Top 5 KPIs: James Courtman
We caught up with James Courtman about the Top 5 Key Performance Indicators (KPIs) that he focuses on across his dairy operations, from both 'on-the-ground' and shareholder/director perspectives. While farming overseas James picked up some useful measures that he’s blended into his practices back here in New Zealand.
1. Break-even milk price ($/kgMS)
Break-even milk price is the milk income per kilogram of milksolids required to cover all costs or outgoings. It’s calculated by dividing your total expenses by total milksolids production and is essentially the tipping point in your business where you can stay afloat without borrowing money to operate. It gives you an idea of how financially resilient your business is and what milk-price environments you can survive in. If the industry were to move into a medium to low, or low milk price cycle, having that knowledge allows you to plan what you need to do to evoke change, whether that’s entering into hedging tools, doing something to your cost structure on farm or talking to your bank. In really low milk price environments you can cut some costs out of farm working expenses but you generally can’t cut it down a lot unless you really change your production system, so measuring your break-even milk price gives you options during those dips.
We look at this KPI annually at the start of the year when setting budgets to get a feel for what we’re working towards, and then again at the end of the year to see how close we got to that number. We also look at how it’s trending over time; if it’s gone up by 20 or 30 cents we’re able to go through the rest of our cost structure for the season to see if the increase has made sense. If it’s gone up because we’ve spent money on houses, or R&M, that’s fine - if it's gone up because we’ve added some more supplement to our system and have very little extra production to show for it, it becomes more concerning and a reason to dig deeper.
2. Milksolids out of grass (kgMS/ha)
This is where we take per hectare milk production, then reverse out the milksolids response from any supplementary feed to leave a residual production level purely from grass.
We found that the guys that measure milksolids out of grass and implement that information well are the ones that drive the milk solids out of grass first, no matter what production system they’re using, and from there it simply depends on their preference as to how much supplement is added on top.
After using this extensively in Chile I’ve implemented this metric back here in New Zealand.
There’s a bit of an art to determining the milksolids response from supplements, but reviewing this KPI regularly keeps these expected response rates in check. This is beneficial for farmers because there is more supplement going into farms these days compared with 10-15yrs ago, so it’s good to know what you’re actually getting out of the grass you’re growing.
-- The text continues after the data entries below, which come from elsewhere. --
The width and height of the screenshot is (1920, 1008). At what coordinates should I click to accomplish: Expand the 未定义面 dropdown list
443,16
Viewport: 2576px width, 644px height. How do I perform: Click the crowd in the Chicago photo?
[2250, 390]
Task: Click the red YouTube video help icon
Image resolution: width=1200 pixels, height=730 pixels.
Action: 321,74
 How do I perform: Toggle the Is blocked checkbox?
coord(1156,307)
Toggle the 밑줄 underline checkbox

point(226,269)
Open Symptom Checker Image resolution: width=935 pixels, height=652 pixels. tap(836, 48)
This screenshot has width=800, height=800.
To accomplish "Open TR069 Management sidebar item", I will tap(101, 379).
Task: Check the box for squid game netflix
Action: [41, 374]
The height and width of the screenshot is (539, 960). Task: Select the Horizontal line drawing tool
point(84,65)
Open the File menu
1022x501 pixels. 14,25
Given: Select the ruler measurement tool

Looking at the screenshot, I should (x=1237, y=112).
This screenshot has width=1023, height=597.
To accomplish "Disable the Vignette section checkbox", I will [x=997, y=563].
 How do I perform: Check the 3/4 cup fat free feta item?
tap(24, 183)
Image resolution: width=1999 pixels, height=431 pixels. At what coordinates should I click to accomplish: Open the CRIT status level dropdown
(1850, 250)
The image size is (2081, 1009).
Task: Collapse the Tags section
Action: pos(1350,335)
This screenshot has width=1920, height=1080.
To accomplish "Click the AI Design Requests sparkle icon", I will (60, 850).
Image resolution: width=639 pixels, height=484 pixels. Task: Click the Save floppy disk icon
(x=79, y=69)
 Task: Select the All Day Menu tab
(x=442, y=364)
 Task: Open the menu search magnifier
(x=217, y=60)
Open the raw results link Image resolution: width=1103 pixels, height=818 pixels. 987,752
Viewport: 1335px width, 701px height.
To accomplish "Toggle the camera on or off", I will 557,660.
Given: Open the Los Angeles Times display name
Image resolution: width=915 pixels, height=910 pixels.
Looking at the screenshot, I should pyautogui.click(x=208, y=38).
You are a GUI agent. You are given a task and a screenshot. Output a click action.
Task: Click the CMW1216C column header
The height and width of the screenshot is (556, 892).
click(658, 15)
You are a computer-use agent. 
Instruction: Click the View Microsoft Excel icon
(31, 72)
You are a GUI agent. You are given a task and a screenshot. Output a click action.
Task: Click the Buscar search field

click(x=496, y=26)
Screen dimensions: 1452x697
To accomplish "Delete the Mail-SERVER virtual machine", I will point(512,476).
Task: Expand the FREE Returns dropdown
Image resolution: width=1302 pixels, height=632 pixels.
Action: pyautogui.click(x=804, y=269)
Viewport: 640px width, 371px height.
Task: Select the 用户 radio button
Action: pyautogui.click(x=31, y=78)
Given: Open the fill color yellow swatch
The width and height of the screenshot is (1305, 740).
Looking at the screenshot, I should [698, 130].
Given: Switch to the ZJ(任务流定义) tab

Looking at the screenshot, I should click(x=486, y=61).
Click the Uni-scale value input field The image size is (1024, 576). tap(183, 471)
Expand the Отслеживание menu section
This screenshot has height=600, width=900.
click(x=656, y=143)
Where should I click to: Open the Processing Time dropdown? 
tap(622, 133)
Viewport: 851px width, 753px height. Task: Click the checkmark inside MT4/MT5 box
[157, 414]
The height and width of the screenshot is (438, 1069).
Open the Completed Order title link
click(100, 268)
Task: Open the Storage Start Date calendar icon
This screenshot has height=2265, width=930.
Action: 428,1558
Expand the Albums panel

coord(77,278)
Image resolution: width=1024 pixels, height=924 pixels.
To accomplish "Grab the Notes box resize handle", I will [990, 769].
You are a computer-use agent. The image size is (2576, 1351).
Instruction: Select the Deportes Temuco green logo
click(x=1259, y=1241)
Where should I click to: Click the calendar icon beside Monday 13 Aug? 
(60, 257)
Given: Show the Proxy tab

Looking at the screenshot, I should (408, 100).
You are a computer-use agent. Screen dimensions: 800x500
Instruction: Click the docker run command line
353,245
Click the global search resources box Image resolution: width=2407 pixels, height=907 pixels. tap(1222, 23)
3. Return on asset (% total assets)
This is one metric that gives an overall idea of your financial stability and growth, and one that I’ve been aiming to build on for our business. Looking at the return you’re getting on your physical assets is an important financial metric because it gives you a good indication of whether your investments are worthwhile, and your options when it comes to putting money in the bank or life outside of farming. If your return on asset is greater than the cost of borrowing funds then your return on equity will be even higher, and if that’s the case you know your business is growing well. This metric is especially important if you’ve got a large amount of debt.
4. Farm working expenditure per kg of milksolids ($/kgMS)
I look at our on-farm costs once a month. Measuring how much we’re spending on supplements or how high our animal health bills are compared to our production means we have more control over the day-to-day running of the farm and gives me a good indication of how we’re tracking versus budget, what areas we’re overspending on, and why. Some areas might be because of a bit of bad luck, or something broke down and we didn’t expect it to. But looking deeper at what we’re getting out of the money we’re putting in enables us to make changes to improve our farm performance and productivity on a daily basis.
Because we look at those numbers so often, we use them to inform our financial forecasts and to adjust budgets throughout the year.
5. Pasture eaten (kgDM/ha)
This one has a little bit of double up with milksolids out of grass, but your pasture eaten per hectare has a huge bearing on farm profitability. It doesn’t matter what system you’re running, the more grass you can harvest the better, and to drive a high pasture eaten metric you need to be growing plenty of it.
This KPI has always been a big one in all the farm systems I’ve been in and something that was instilled in me by everyone at the start of my farming career. Whenever I’ve used DairyBase it’s been one of the first KPIs I measure, to see how much pasture we’ve grown, how much is eaten, whether we can move it and how well we compare with the area district average.